I was so sorry to learn of the death of Christopher Coker. He was a former Professor of International Relations at the London School of Economics and Political Science (my alma mater). He was still too young to die at the age of 70.
Coker was a prolific scholar of politics, power, and war in the twentieth and twenty-first centuries. And some of you may remember from my talk to SAHAAS https://timboatswain.wixsite.com/website/post/the-making-of-war-russia-and-ukraine-revised-text) I drew on his last book, Why War (Hurst, 2021). Malcolm Murfitt wrote of this book, 'Few books have both impressed and depressed me in equal measures as much as this one has done. Christopher Coker’s magnificently researched Why War? is many things, but it isn’t a beach read. It demands your constant attention and rewards you for it. The essence of his argument is that war is, in the words of Thucydides, ‘the human thing’. We humans have been inextricably linked with war from the outset and it is this intimate connection with conflict that makes us human' (Literary Review).

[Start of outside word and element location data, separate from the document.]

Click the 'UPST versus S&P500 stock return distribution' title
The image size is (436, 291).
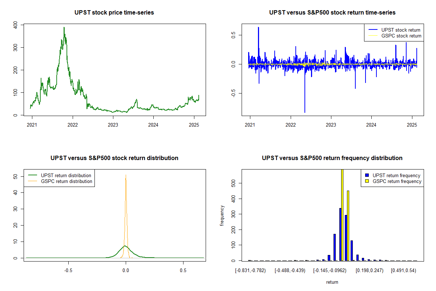point(114,158)
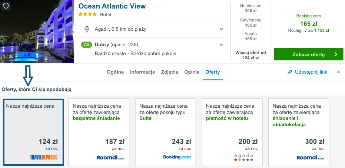Image resolution: width=345 pixels, height=168 pixels.
Task: Close the offers panel with the X
Action: [338, 72]
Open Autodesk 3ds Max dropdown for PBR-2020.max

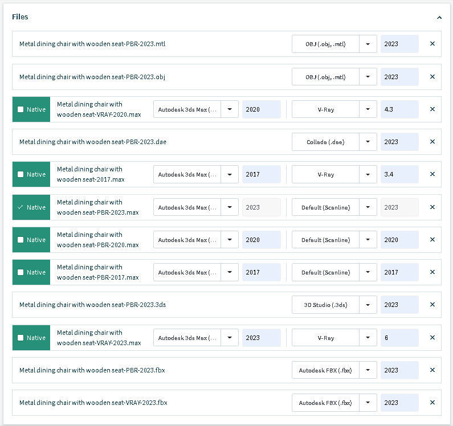(229, 240)
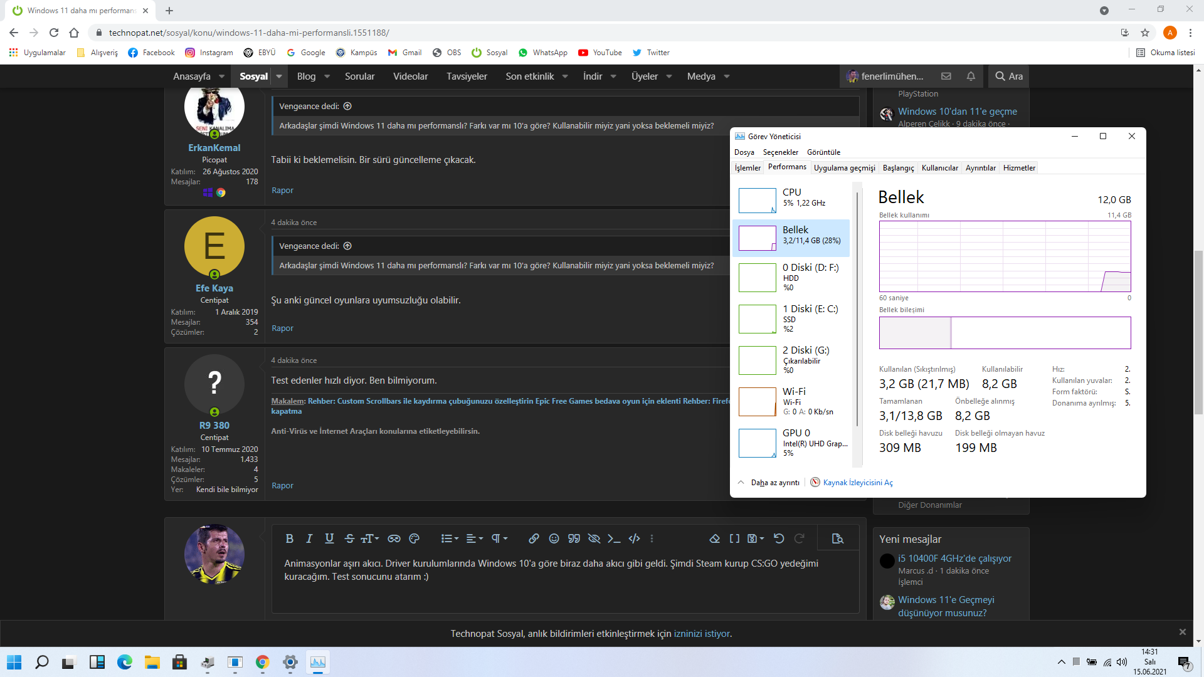Insert a smiley emoji
Image resolution: width=1204 pixels, height=677 pixels.
[x=554, y=538]
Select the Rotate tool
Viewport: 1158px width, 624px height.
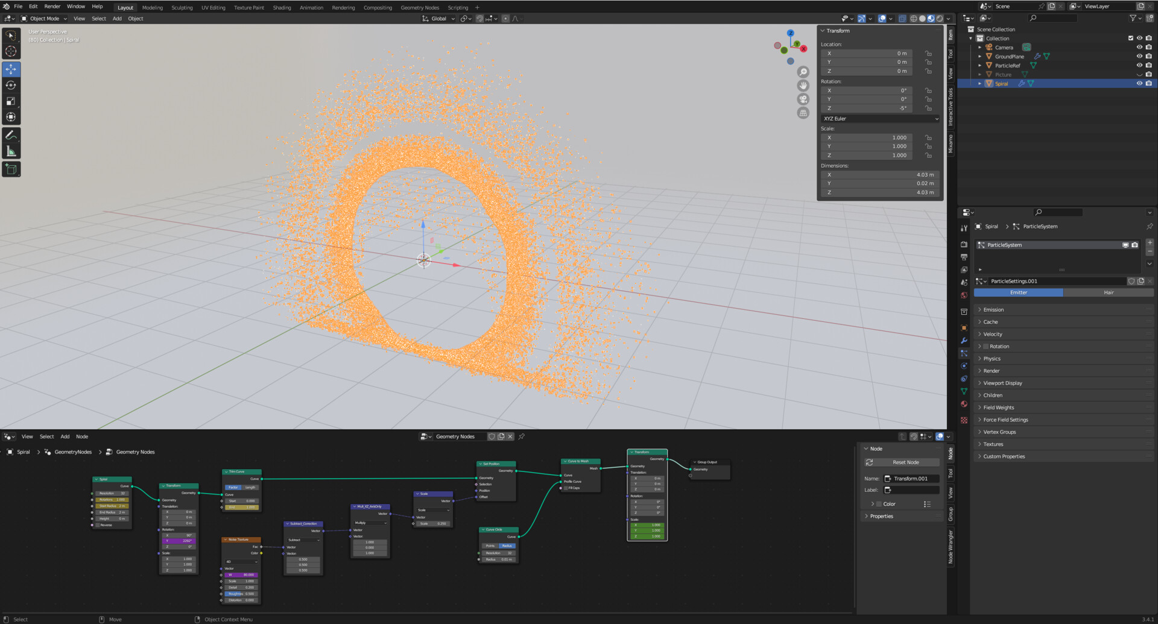coord(11,86)
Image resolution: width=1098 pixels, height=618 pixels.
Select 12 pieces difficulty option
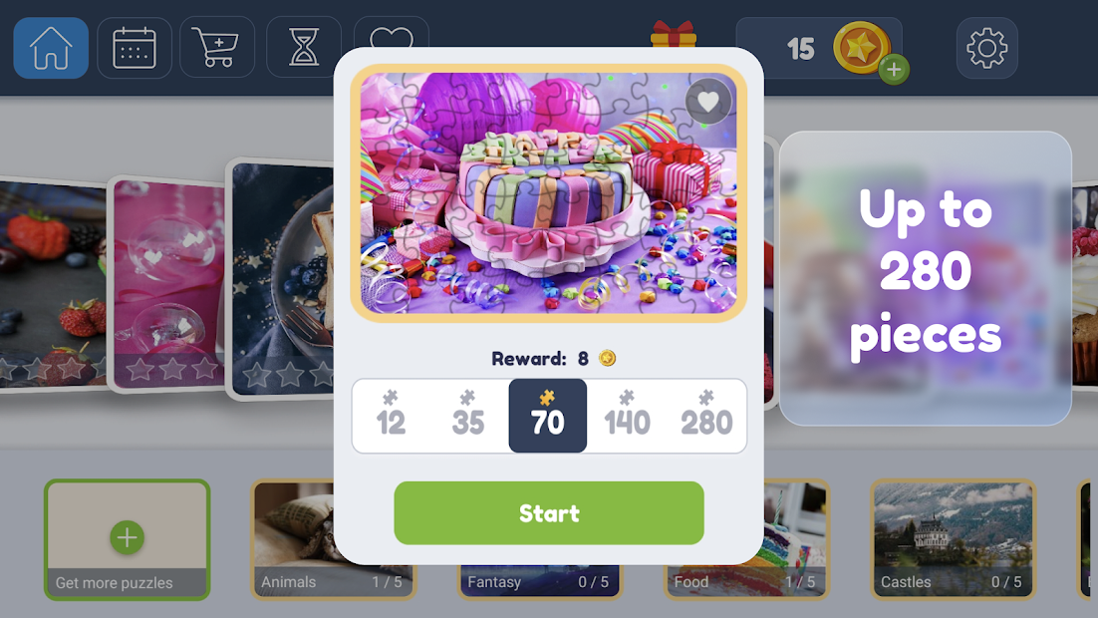click(x=391, y=416)
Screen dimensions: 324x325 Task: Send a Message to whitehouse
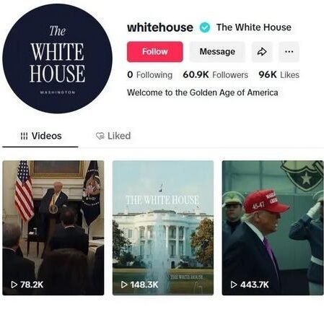(217, 52)
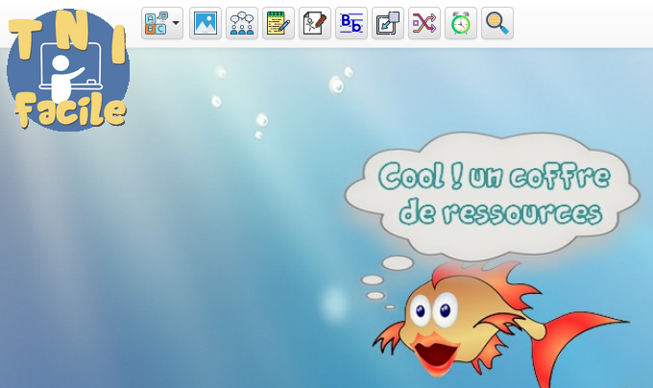Click the 'Cool ! un coffre de ressources' bubble
653x388 pixels.
pos(493,194)
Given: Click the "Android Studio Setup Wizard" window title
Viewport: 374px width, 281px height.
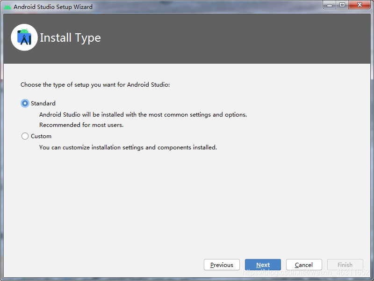Looking at the screenshot, I should 53,7.
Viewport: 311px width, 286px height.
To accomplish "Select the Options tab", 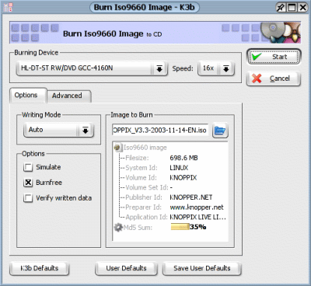I will 26,95.
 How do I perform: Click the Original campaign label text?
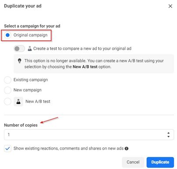coord(30,35)
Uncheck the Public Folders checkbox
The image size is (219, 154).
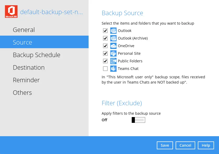pos(105,61)
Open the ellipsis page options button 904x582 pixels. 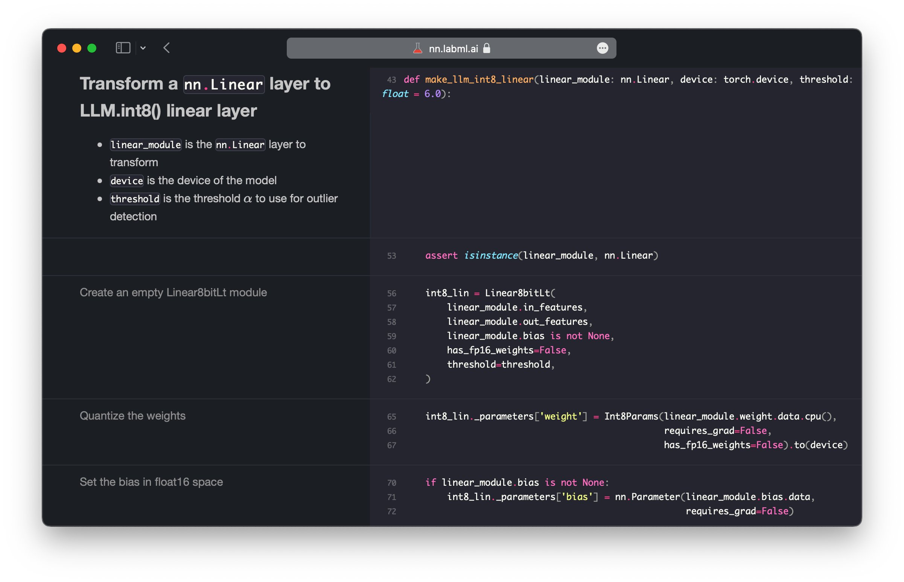602,48
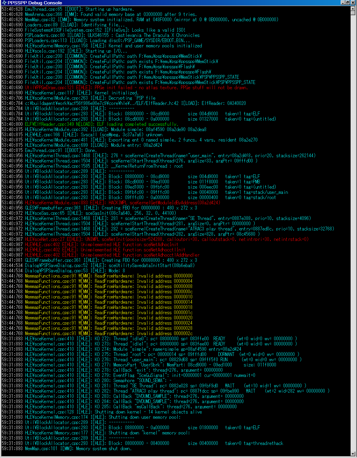Minimize the PPSSPP Debug Console window
The height and width of the screenshot is (458, 357).
pos(343,3)
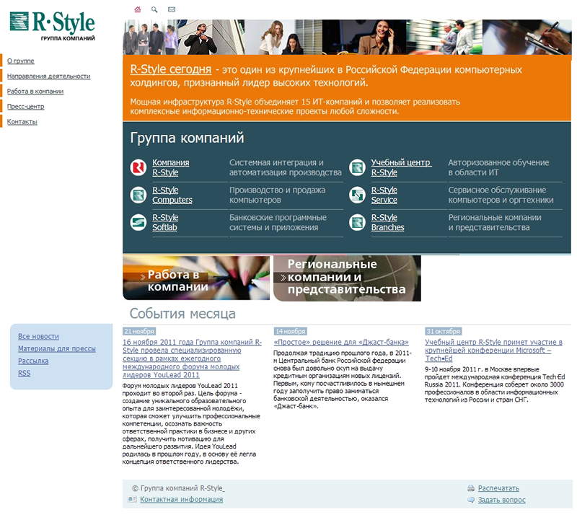Open the Региональные компании и представительства banner

(347, 278)
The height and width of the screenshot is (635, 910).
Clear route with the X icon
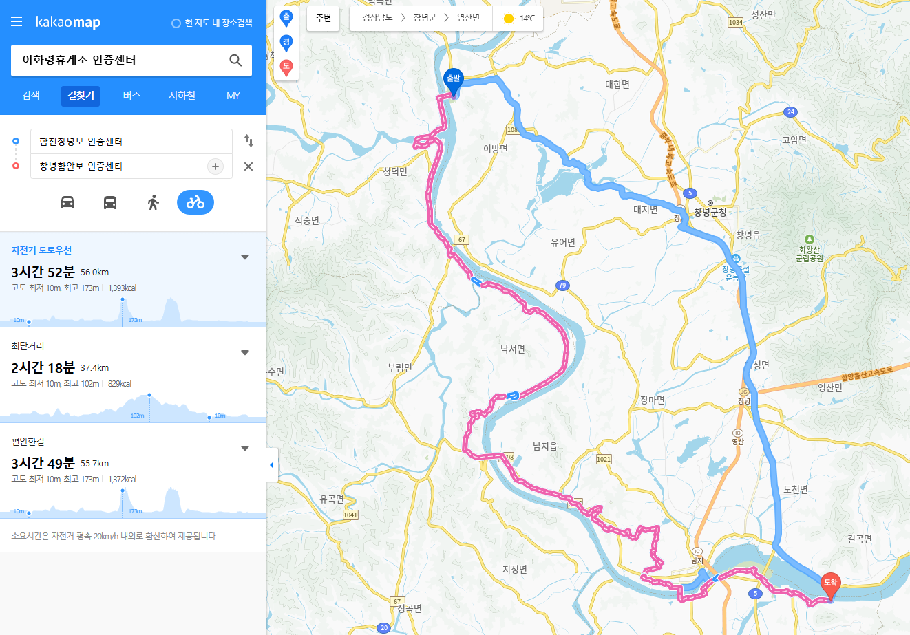pos(248,166)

Coker was the author of 27 books, and contributed to numerous areas of international relations, from US foreign policy to the changing nature of war. He was a professor at the LSE for nearly 40 years, where he taught cohorts of awe-struck students. On his retirement, he returned to LSE as Director of LSE Ideas. He twice served as a member of the Council of the Royal United Services Institute and was a former NATO Fellow. He had been a Visiting Fellow at the National Institute for Defence Studies in Tokyo, the Rajaratnam School for International Studies Singapore, the Political Science Department at Chulalongkorn University, Bangkok, and the Norwegian and Swedish Defence Colleges.
His sharp intellect and dry sense of humour will be much missed.